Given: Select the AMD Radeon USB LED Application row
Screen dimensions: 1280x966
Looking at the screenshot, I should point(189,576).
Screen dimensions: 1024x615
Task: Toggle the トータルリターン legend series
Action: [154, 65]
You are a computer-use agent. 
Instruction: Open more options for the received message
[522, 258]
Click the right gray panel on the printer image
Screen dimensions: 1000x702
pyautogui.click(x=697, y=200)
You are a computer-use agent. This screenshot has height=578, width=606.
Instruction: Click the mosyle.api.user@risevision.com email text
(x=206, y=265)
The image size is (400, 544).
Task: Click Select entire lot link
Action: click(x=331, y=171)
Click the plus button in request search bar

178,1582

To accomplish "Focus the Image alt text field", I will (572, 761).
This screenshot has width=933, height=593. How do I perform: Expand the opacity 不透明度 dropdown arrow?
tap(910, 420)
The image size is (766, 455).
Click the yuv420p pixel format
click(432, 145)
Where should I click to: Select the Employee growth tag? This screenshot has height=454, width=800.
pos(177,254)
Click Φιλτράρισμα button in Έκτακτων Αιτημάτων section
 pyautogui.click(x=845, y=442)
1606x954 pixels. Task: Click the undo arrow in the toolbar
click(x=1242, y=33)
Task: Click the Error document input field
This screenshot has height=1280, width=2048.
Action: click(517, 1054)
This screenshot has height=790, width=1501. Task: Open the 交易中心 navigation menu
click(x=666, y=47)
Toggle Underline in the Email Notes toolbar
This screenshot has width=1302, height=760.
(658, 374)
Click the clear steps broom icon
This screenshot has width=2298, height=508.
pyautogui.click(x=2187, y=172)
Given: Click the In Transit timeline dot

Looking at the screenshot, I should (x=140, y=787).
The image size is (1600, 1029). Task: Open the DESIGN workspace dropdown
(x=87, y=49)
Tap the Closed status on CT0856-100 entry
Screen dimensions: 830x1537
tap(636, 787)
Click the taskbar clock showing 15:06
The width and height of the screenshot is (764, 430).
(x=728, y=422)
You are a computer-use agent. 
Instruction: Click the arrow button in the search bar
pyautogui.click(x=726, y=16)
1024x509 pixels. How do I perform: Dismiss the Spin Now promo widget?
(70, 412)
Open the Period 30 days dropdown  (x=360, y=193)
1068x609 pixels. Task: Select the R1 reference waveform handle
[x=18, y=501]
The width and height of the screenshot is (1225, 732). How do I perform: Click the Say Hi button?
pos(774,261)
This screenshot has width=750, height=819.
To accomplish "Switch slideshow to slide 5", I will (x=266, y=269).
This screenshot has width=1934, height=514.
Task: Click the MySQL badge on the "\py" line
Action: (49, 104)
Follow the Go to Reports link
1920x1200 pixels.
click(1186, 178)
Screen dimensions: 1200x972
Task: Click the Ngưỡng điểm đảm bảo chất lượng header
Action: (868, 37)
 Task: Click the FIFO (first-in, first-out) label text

◆ ◆ ◆

§ Task brief
Format the records as a two-column CSV with the header columns "instruction" and "target", starting at the line containing "Open the Period" and ending at the line containing "pos(774,261)". Give one row for each record, placing its text and its answer in separate quoted fields with any line breaks replaced by spaces.

§ Result
instruction,target
"Open the Period 30 days dropdown","(x=360, y=193)"
"1068x609 pixels. Task: Select the R1 reference waveform handle","[x=18, y=501]"
"The width and height of the screenshot is (1225, 732). How do I perform: Click the Say Hi button?","pos(774,261)"